We also mention that the following is open: How fast can a single coefficient \({g_t}({n})\) (in contrast to all coefficients with \(n<N\)) be computed?
2 Cost of the underlying operations
In this section, we give a brief overview on the time requirements for performing addition and multiplication of two integers and for performing multiplication and division of power series. The current state of the art is also summarized in Table 1.
2.1 Addition and multiplication
First, assume that we want to perform addition of two numbers bounded by \(2^M\), i.e., numbers with M bits. We have to look at each bit of the numbers exactly once and add those (maybe with a carry). Therefore, we need O(M) bit operations.
Next, we look at multiplication of two numbers bounded by \(2^M\). It is clear that this can be achieved with \(O({M^2})\) operations, but it can be done better. An overview is given in the survey article by Karatsuba [20]. The Karatsuba multiplication algorithm [21, 22] has a complexity of \(O({M^{\log _2 3}})\). A faster generalisation of it is the Toom–Cook-algorithm [23]. Combining Karatsuba multiplication with the Fast Fourier Transform algorithm (see Cooley and Tukey [24]) gives an algorithm with bit complexity \(O({M(\log M)^{(2+\varepsilon )}})\); see [25,26,27,28].
The multiplication algorithm given by Schönhage and Strassen (see [8]) takes \(O({M\log M \log \log M})\) time. It also uses fast Fourier transform. An asymptotically even faster multiplication algorithm is given by Fürer [9, 10]. It has computational complexity \(M\log M\, 2^{O({\log ^* M})}\), where we again denote the iterated logarithm by \(\log ^* M\). Fürer’s algorithm uses complex arithmetic. A related algorithm of the same complexity but using modular arithmetic is due to De, Kurur, Saha and Saptharishi [29, 30].
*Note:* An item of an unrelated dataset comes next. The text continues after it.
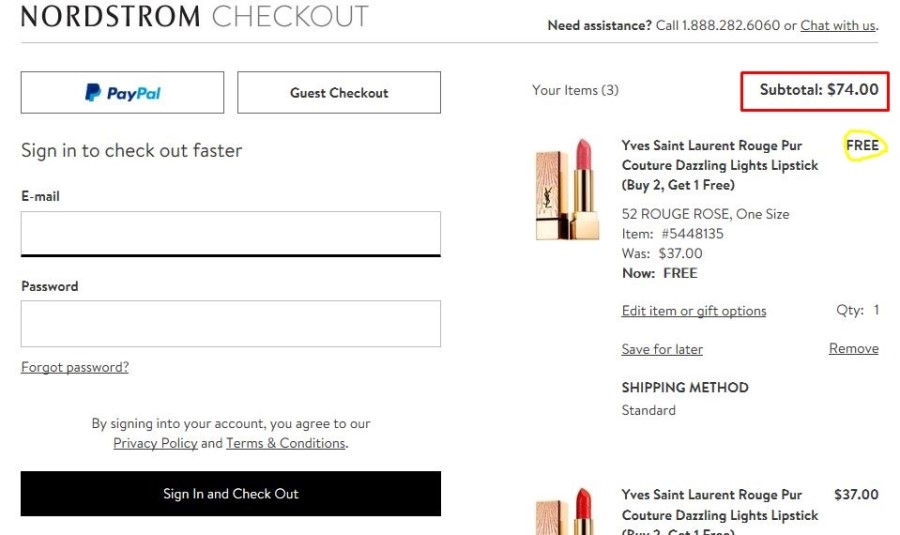Image resolution: width=900 pixels, height=535 pixels.
Task: View the Terms & Conditions link
Action: coord(285,443)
The asymptotically fastest known multiplication algorithm is due to Harvey and van der Hoeven [11]; it has a computational complexity of \(O({M\log M})\).
2.2 Power series operations
Let us also summarize the complexity of power series computations; for references see the books of Cormen, Leiserson, Rivest and Stein [31] or Knuth [28]. The multiplication can, again, be speeded up by using fast Fourier transform. We can use the algorithms for integer multiplication presented above; see von zur Gathen and Gerhard [32]. Also, the computational complexity can be improved: Given power series with precision N (i.e., the first N terms) over a ring, we can perform multiplication with \(N\log N\, 2^{O({\log ^* N})}\) ring operations using Fürer’s algorithm.
In order to perform division (inversion) of power series with precision N, we can use the Newton–Raphson-method. We need at most \(4{m}({N}) + N\) ring operations, where m(N) denotes the number of operations needed to multiply two power series with precision N; see von zur Gathen and Gerhard [32, Theorem 9.4] for details; the additional summand m(N) in comparison to that theorem comes from the multiplication with the numerator. Therefore, by using Fürer’s algorithm, we can invert/divide with \(N\log N\, 2^{O({\log ^* N})}\) ring operations.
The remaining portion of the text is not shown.